DOCUMENT SECTION
BEGIN

Pierre-Jean Croset (born July 14, 1949, in Grenoble, France) is a composer, an interpreter, a stringed-instrument maker and a French musicologist.

==Early life==
As a young boy, Pierre-Jean Croset was introduced to music theory by his mother, who taught literature and was a classical pianist. At the age of seven, he took private piano lessons with professor and composer Paul Pittion in Grenoble for six years. He also began to play the guitar at the age of thirteen. In 1969, he was the guitarist for a jazz group in Lyon.

Having earned a university degree in history and geography in 1970, he decided to specialize in musicology. He received his doctorate and graduated summa cum laude in 1991, supervised by the musicologist and philosopher Daniel Charles (Paris VIII). His thesis titled "By Going Back up Mugu Karnali, essay on the Music of Spheres" explores the relationship between music and spirituality. Fascinated by John Cage, he studied his famous "Notations" for several years.

In January 1976, he was invited by Maurice Fleuret to be part of "The Stand of the Young composers" at the Museum of Modern Art of Paris. Later he obtained a research grant from the Ministry of Culture (1982) to study the music and instruments of Bali and Central Java.

Thanks to the "Villa Medicis" "hors les murs" grant which he received in 1984, he travelled to the University of California, San Diego where he performed and lectured at the Center for Music Experiment in addition to Berkeley, Stanford, Oakland Mills College and UCLA. In 1975, he settled down in Provence where he performed in concerts for several years. During the Festival d'Avignon in 1985, he exhibited his musical instruments and performed for the Chartreuse of Villeneuve-lès-Avignon.
Later he journeyed to the East to study its local instrumental productions: during 1986 in Nepal, 1987 in North India, 1988 in South India and in Indonesia during 1997 and 2002.

From 1970 till 1982, he studied a large number of western and oriental traditional instruments to establish which one corresponded best to his wants. As a proponent of a new stringed-instrument trend in improved acoustics, he decided to create his own instruments, "harmonic lyres" and guitars that delivered deeply harmonious natural sounds due to the specific choice of Savarez strings and isolation materials which do not produce interferences.

Giving free rein to his numerous musical projects and his video documentaries, he also became known for his new sound installations for gardens, and he created the association "Atelier de Création Musique et Paysage".

END

RECORDED DATA
BEGIN

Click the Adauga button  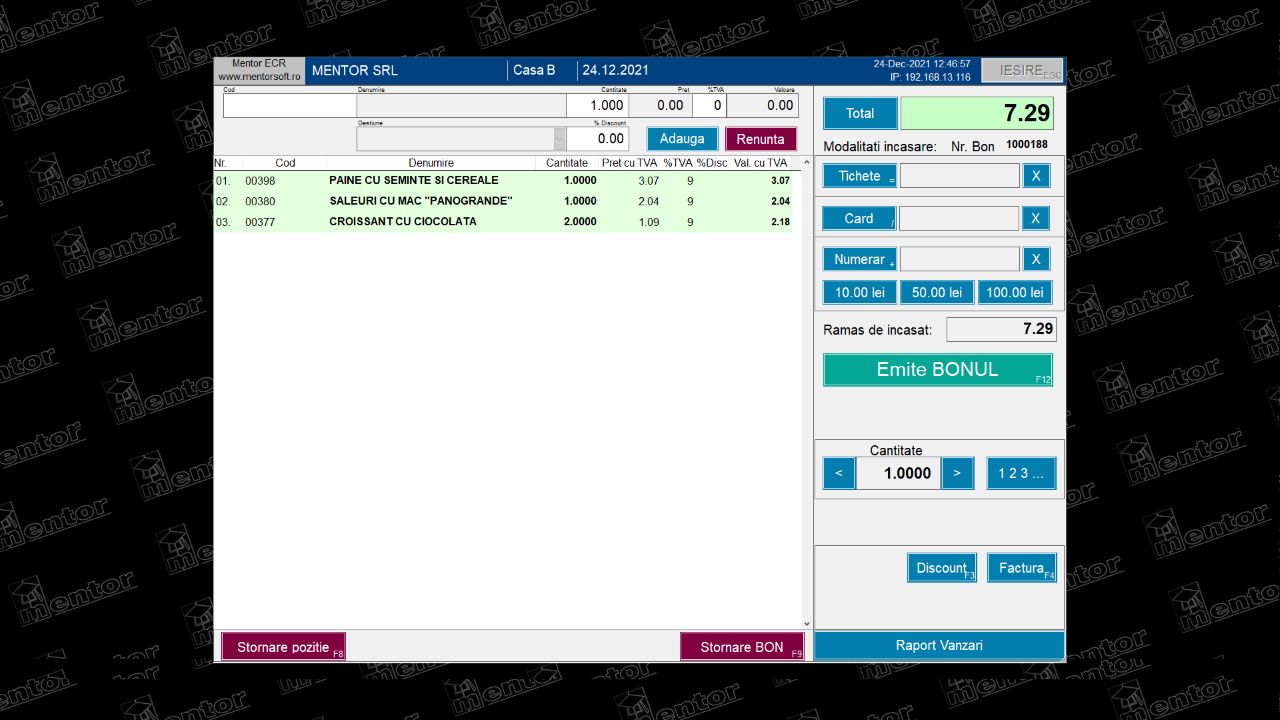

END

EXERCISE REQUIREMENTS
1. Translate this sentence from the Pierre-Jean Croset biography into Spanish: "He also began to play the guitar at the age of thirteen."
2. Please extend the Pierre-Jean Croset biography with new material that follows on from its final sentence.
The lines aren't needed for anything here.

ANSWERS TO THE PROBLEMS
1. También empezó a tocar la guitarra a los trece años.

2.
==Career==
The stringed-instrument maker, Pierre-Jean Croset, is the son of an engineer father and inventor who worked for Altulor: a company that produced synthetic materials. As a result, during his childhood, Croset discovered the properties of a kind of PMMA called "Altuglas" (diffuser of light, transparent and bright) by diverting the usage of a PMMA blowpipe.

Inspired by the John Cage quote "to create new music it is necessary to create new tools", he was directed by the researcher and acoustician Émile Leipp, director of the Laboratory of Musical Acoustic (CNRS) of the University of Jussieu, Paris. He focused on inventing a musical instrument.

In 1974, his first glass Harmonic Lyre was made with altuglas. He had the opportunity to play this instrument at the tenth Biennial event of Paris in 1977 at the Museum of Modern Art in Paris. The electroacoustic lyre had 18 strings and at least two micro-sensors for each of the strings. By 2010, he had successfully designed four harmonic lyres, 3 glass guitars of PMMA and carbon fiber neck, "water drums" for John Cage's creation with the " percussions of Strasbourg" (1989), as well as various other original instruments which include musical wind mills, wind chimes, kalimbé, musical jackstraw in bamboo for children, musical boomerangs, and an acoustic game of bowls.

In 1986, he designed a musical instrument called "Geophone" for the city of music in Paris. The following year, he created a design of a PMMA Sarod for the musician Amjad Ali Kahn.

===Musicology===
In 1987, having studied Nepalese, Indonesian and Hindi cultures, he met with ethnomusicologist Alain Daniélou whose works he had been studying for over fifteen years. Daniélou taught Croset the principles concerning the study of musical scales, musical semantics and the comparative table of musical intervals.

As a musicologist and musician, he is particularly interested in the effects produced by sound according to the laws of audition, coupled with physiological and mental aspects. He defines this combination as "the just intonation". This intonation is evident (it opposes "the tempered intonation") in traditional musical cultures.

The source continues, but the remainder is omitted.